AI-driven energy optimization of HVAC systems with Eugenie

hvac system

HVAC Systems – Need for energy efficiency

HVAC (Heating, ventilation, and air conditioning) systems are usually the highest energy-consuming units across various industrial domains, which indicates – energy efficiency can make a huge difference here in terms of resources and savings. However, energy optimization should be accompanied by the ideal indoor environmental requirements for the sake of occupants’ health as well as productivity, in the case of commercial settings.

Comparison reactive maintenance vs preventive maintenance vs predictive maintenance

Eugenie’s artificial intelligence solution has recently proven its merit with a large business HVAC system with achieving energy cost saving by 5%. AI-workbench of Eugenie was also responsible for considerably increasing the operational efficiency of the HVAC system, which resulted in a 20% reduction in the maintenance costs.

How did Eugenie make a difference in HVAC System?

The robust framework of Eugenie – Connect, Track and Diagnose could detect the real-time conditions of the variables such as temperature, humidity, and airflow in order to regulate and alter them for achieving optimum energy consumption.

Eugenie’s machine learning algorithms can perform real-time asset monitoring with time-series comprising univariate as well as multivariate data from the IoT networks. With the help of a streaming data pipeline, Eugenie’s AI engine can perform outlier detection at scale based on the system’s previous behavior as well as make predictions of the key variables. The result of this process is displayed in the form of actionable insights and root-cause analysis which helped immensely to the decision-makers in keeping the ideal conditions for the HVAC system, without any manual intervention.

In addition to keeping a track of the variables, Eugenie was also able to include energy usage and carbon emission as important factors for decision-making. Along with providing the right combination of KPIs, Eugenie was able to determine the most cost-effective variable combinations through its what-if simulations, thus significantly contributing to reducing the building’s carbon footprint.

Connect

Eugenie’s digital ecosystem enabled real-time data collection through sensors in the HVAC system and created a digital twin of the commercial building.

Track

Eugenie’s AI-powered solution contributed in continuous tracking of the energy system for its usage and occurrence of any anomalous event.

Diagnose and enable

AI-driven workbench of Eugenie’s outlier detection, diagnostic insights, and reduced data-to-action time contributed to predictive and prescriptive maintenance of the system.

Need for smart energy consumption

Climate change is the biggest challenge of our times, and it needs urgent actions and a shared vision of industries, government, and society. Recent advancement in technology is at the forefront of the measures being taken to combat this humongous challenge. Industrial domains and AI will play crucial roles in supporting the goals of an efficient and sustainable future.

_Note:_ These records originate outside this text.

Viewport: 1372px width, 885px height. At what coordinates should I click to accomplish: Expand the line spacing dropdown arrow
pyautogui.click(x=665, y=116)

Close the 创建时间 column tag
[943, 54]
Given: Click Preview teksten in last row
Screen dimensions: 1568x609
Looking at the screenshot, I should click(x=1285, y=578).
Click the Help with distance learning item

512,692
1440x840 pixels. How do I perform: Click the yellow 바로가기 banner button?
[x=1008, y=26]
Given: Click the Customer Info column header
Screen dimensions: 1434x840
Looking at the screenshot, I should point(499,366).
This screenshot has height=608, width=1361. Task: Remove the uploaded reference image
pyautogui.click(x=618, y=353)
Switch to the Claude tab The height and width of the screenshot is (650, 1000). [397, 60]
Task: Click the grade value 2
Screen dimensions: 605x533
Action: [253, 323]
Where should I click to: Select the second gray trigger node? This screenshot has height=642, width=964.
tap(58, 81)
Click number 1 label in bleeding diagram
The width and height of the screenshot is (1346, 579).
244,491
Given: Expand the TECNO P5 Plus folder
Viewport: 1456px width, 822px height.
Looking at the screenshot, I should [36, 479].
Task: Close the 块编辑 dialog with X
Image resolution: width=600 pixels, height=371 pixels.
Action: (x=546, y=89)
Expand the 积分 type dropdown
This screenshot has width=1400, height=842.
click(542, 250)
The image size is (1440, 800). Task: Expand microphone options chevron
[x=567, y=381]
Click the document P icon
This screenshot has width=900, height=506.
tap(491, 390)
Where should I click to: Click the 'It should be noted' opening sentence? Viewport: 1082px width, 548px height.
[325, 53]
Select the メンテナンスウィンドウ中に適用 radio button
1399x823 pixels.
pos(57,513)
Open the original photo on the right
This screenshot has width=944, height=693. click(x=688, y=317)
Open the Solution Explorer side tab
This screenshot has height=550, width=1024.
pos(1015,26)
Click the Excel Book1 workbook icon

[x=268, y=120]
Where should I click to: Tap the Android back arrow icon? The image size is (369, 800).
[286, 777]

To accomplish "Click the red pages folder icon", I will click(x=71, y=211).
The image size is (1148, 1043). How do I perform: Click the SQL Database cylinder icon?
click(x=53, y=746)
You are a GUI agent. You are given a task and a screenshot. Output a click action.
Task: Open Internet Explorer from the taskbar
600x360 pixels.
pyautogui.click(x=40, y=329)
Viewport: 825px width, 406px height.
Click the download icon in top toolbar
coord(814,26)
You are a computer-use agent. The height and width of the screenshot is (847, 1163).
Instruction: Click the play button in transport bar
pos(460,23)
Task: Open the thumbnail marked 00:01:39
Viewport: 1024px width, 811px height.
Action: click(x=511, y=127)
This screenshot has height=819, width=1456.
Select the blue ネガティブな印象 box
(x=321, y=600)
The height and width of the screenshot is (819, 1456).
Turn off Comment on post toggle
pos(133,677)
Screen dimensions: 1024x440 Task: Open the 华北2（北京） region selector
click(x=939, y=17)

As per a shared finding of Microsoft and PWC, today’s greenhouse gas levels are probably the highest of the last 3 million years and 91% of the world’s population is living at places with less-than-ideal air quality guidelines determined by WHO.

Net Zero Emission for a sustainable future

Many organizations today are increasingly stressing net-zero emissions. According to myclimate.org, Net zero-emission means the removal of all the man-made greenhouse emissions through measures of reduction to reduce the Earth’s climate balance.

Net-zero emission aims to build a carbon-neutral world for creating stabilized global temperature. Companies like British Petroleum and Shell have announced plans to reduce their carbon emissions to Net Zero for the upcoming decades.

Machine Learning for Environmental AI

Machine learning can be an impactful tool in building systems with reduced greenhouse gas (GHG) emissions. The essential factors involved in addressing climate change are reduction in carbon emission and preparing for the environmental consequences.

For reducing carbon footprint, significant modifications to energy systems, transportation, and water management will be essential. With the help of advanced ML systems like Eugenie, we can perform predictive maintenance, forecasting, smart asset management, and waste reduction which can contribute to higher operational reliability for achieving sustainability goals.

Path to a sustainable future with Eugenie

Eugenie’s mission is to make industrial operations more reliable by transforming people, processes, and assets in every enterprise. The path to sustainability poses many challenges such as the insufficient focus of governments, access to tools, infrastructural issues, lack of awareness, technology and data issues, etc. AI and machine learning are powerful tools to bring about changes in society, however, a sustainable future will need a determined, collective vision of people, government, and society.